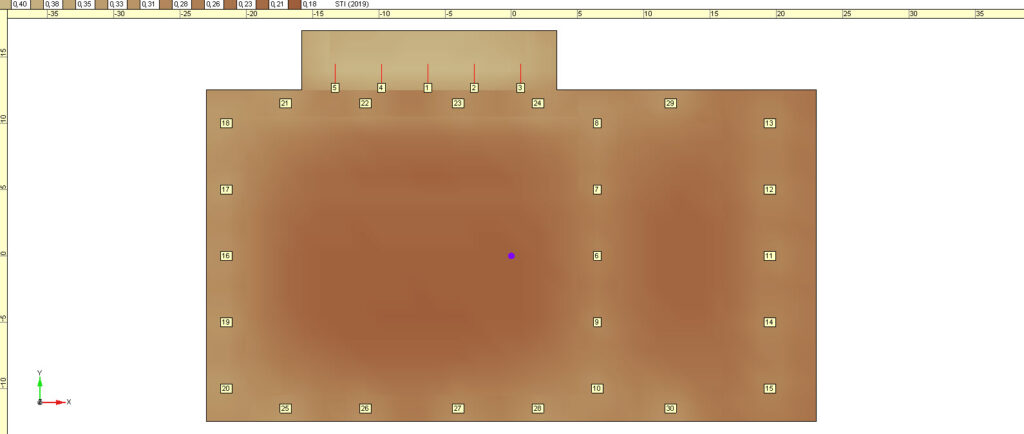Select the 0,38 legend color swatch
The width and height of the screenshot is (1024, 434).
(37, 5)
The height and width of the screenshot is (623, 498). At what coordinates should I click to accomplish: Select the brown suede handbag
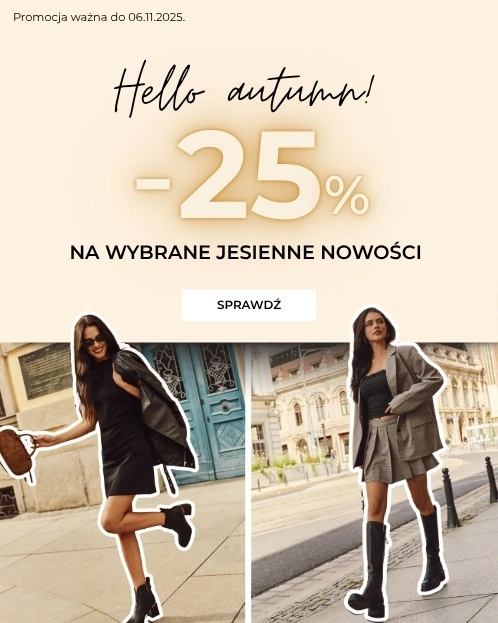coord(16,451)
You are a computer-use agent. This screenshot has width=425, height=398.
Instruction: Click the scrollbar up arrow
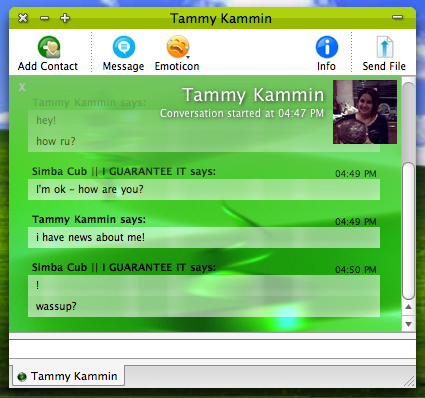coord(408,307)
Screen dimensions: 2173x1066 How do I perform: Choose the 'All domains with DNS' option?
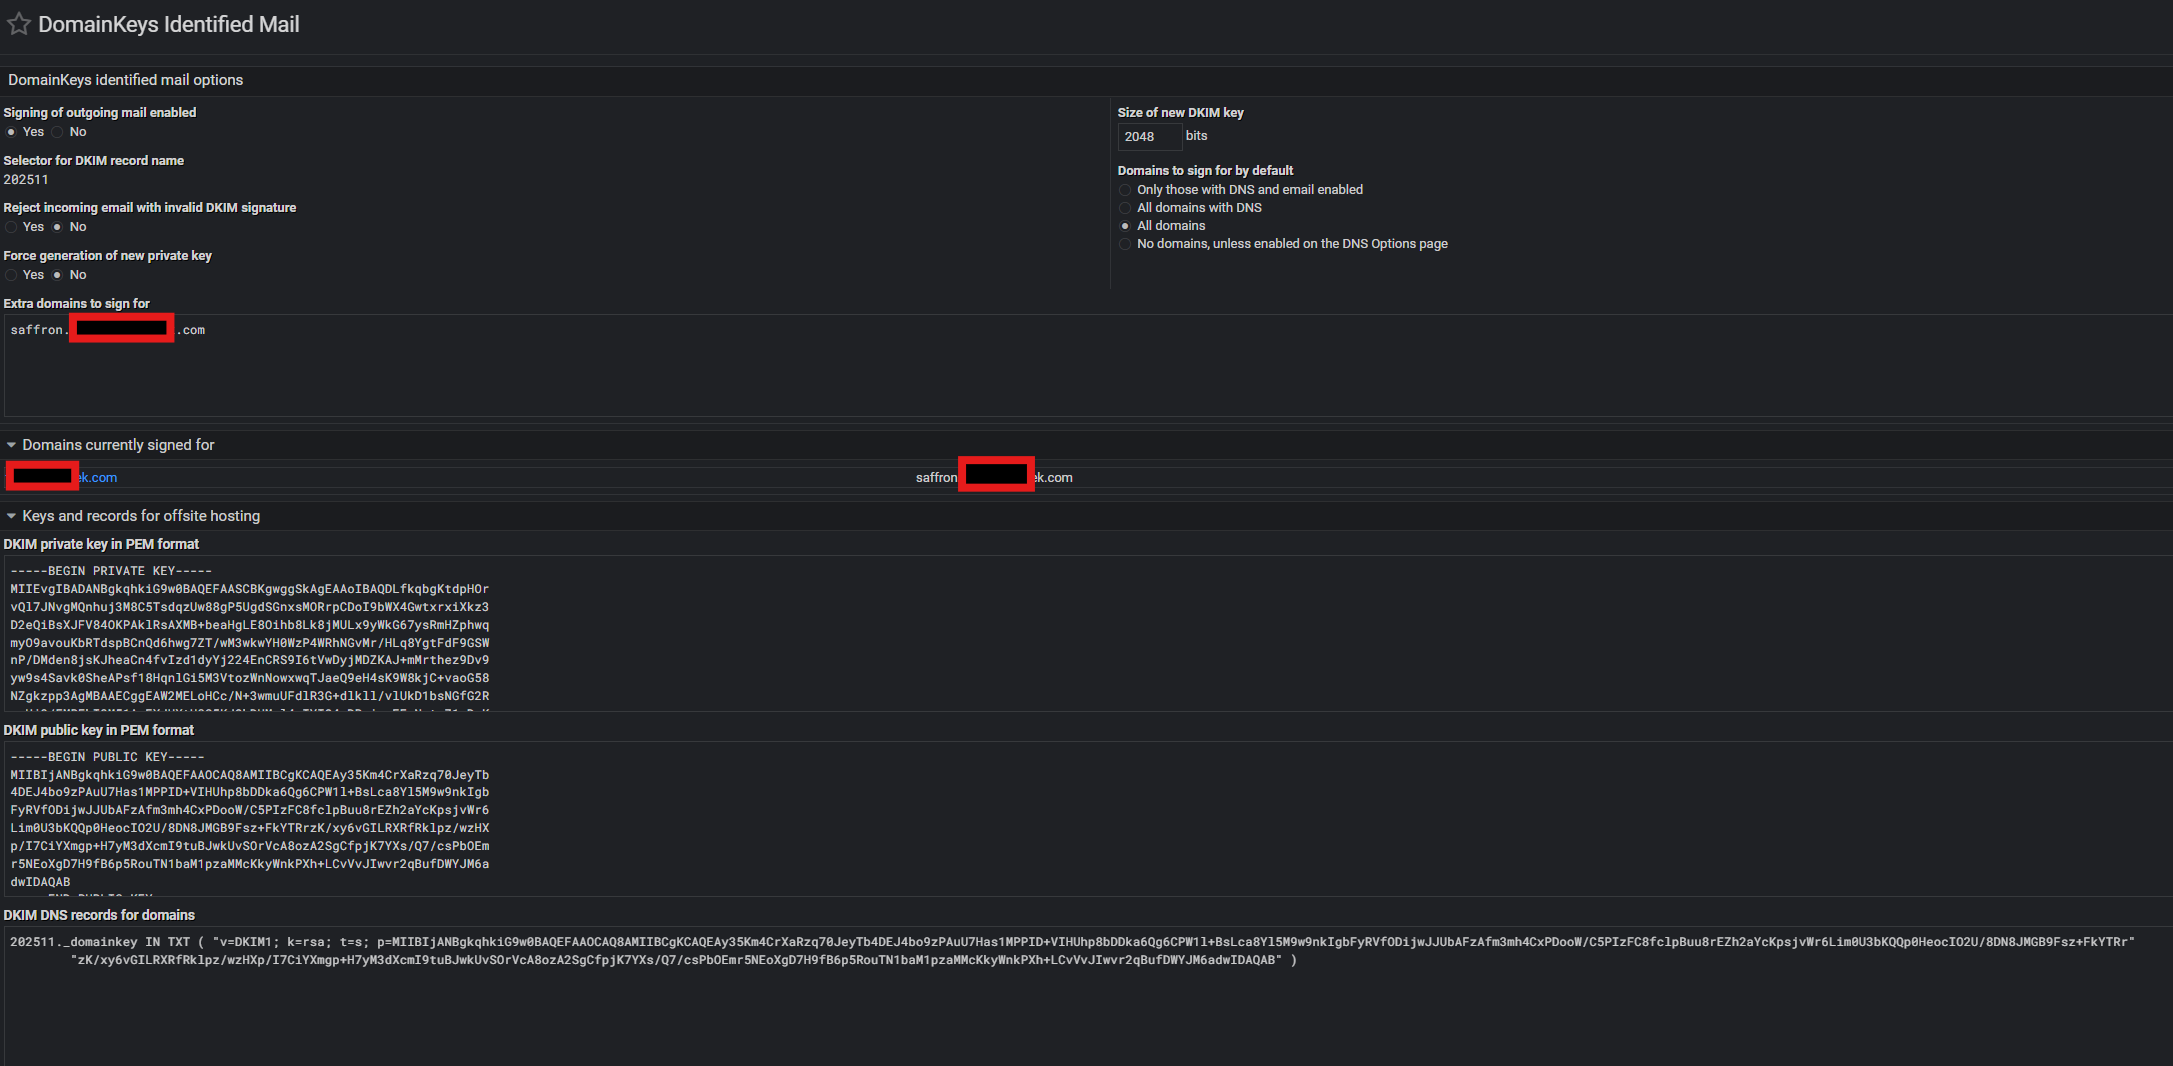click(x=1125, y=208)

────────────────

WORK REQUEST:
Return exactly, with no pictures, each line from the one that contains "Screen dimensions: 2173x1066" through the end of the entries above, both ends included.

SOLUTION TO THIS PROBLEM:
Screen dimensions: 2173x1066 How do I perform: Choose the 'All domains with DNS' option?
click(x=1125, y=208)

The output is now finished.